*YOUR INSTRUCTIONS*: Everything from the line holding "More (57, 904)" through the last line below must be repeated exactly, and nothing else.

*MATERIALS PROVIDED*:
-=-=-=-=-

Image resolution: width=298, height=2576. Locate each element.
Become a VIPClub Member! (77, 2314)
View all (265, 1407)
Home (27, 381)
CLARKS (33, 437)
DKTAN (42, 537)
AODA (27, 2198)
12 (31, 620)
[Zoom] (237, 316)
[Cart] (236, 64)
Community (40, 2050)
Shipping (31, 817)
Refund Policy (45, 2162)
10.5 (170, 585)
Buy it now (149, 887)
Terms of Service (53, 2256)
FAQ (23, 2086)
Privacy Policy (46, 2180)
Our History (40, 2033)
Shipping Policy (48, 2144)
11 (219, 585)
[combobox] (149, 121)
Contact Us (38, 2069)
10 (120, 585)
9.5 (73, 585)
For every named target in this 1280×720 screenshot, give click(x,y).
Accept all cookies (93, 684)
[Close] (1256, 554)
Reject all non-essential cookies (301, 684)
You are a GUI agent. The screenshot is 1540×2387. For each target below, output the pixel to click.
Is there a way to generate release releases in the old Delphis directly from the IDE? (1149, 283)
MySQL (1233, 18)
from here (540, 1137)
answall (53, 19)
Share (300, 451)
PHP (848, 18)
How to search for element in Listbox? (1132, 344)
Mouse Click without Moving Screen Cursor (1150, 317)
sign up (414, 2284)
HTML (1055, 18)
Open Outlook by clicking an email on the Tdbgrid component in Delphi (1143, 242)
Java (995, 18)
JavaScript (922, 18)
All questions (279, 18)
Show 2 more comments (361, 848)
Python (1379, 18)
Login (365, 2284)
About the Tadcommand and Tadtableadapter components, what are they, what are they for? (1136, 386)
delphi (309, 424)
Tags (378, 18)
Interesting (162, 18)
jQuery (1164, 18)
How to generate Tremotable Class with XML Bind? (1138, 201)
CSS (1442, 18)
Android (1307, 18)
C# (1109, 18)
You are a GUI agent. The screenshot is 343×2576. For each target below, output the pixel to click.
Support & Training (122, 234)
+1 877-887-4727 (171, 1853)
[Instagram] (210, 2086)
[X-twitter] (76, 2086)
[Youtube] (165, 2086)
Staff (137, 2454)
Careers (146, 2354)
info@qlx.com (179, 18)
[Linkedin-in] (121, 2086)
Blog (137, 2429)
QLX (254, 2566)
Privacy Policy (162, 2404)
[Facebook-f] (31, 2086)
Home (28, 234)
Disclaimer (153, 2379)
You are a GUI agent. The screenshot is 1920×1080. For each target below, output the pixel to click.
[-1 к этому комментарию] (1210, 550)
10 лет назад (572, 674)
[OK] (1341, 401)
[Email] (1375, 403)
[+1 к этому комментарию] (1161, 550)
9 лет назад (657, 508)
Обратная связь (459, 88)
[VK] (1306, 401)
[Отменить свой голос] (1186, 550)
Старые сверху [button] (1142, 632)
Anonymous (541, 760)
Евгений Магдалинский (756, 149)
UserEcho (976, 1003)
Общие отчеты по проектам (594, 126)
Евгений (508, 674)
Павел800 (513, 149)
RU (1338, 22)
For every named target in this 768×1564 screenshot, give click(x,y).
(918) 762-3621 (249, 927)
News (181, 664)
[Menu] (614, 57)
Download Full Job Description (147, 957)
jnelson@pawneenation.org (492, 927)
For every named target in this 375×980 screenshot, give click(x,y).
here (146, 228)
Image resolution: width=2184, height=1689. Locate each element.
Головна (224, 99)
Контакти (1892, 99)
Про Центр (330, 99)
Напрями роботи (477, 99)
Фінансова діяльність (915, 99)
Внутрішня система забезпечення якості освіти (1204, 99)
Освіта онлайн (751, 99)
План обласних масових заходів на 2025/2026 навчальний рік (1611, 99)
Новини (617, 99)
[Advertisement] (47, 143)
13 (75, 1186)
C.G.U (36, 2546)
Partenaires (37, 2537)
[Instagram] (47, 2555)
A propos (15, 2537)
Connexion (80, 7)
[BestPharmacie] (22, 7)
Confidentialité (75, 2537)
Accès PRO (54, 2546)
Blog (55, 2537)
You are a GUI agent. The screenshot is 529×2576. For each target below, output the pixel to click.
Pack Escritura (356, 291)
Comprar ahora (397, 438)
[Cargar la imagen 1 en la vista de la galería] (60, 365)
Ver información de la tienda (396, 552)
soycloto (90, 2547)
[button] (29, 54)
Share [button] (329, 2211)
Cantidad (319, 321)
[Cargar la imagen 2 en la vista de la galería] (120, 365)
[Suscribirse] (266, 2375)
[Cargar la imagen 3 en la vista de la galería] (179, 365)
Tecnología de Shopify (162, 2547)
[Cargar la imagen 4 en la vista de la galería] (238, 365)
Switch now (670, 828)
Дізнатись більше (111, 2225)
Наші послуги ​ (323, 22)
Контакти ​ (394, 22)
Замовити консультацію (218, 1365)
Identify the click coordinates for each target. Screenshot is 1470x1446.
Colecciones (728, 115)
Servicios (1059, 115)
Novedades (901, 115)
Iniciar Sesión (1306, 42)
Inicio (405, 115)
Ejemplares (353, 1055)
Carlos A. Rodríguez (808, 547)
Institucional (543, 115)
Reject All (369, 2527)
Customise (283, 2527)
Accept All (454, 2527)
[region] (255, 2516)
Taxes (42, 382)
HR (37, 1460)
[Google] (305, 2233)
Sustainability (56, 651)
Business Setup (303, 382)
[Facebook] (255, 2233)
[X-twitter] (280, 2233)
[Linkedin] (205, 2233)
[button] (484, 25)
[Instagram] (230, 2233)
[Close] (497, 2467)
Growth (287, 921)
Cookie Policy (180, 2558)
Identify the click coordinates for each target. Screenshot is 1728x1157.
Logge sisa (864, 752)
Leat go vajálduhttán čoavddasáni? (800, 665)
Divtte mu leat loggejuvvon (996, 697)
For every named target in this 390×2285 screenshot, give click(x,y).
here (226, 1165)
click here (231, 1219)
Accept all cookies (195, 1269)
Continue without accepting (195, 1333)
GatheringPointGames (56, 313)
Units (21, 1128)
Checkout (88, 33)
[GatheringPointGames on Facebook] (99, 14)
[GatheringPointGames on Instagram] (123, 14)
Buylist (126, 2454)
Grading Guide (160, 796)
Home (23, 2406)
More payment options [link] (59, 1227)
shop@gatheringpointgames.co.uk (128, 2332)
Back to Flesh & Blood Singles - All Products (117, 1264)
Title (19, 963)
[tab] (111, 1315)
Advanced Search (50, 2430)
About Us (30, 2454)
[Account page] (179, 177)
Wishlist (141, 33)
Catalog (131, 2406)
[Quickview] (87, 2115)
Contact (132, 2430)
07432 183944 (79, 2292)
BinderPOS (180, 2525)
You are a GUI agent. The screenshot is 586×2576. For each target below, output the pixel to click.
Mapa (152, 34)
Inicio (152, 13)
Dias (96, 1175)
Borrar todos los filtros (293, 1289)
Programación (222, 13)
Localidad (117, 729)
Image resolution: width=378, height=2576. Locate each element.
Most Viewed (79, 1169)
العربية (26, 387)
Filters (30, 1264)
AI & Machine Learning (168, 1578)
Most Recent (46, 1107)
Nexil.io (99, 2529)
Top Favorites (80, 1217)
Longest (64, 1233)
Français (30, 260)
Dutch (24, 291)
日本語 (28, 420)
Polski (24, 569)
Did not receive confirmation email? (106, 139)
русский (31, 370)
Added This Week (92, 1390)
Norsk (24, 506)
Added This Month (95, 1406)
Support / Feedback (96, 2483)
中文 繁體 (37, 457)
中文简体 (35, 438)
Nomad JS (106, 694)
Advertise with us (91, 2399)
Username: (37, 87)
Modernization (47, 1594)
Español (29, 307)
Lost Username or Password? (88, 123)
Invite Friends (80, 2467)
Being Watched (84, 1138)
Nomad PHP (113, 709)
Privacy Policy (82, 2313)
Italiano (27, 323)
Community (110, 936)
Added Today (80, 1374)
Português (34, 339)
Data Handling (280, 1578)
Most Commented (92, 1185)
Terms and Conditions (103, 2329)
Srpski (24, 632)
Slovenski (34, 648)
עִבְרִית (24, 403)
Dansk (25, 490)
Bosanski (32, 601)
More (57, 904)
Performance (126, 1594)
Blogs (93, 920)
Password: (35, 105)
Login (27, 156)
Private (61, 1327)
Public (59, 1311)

-=-=-=-=-

*TASK SOLUTION*:
More (57, 904)
Performance (126, 1594)
Blogs (93, 920)
Password: (35, 105)
Login (27, 156)
Private (61, 1327)
Public (59, 1311)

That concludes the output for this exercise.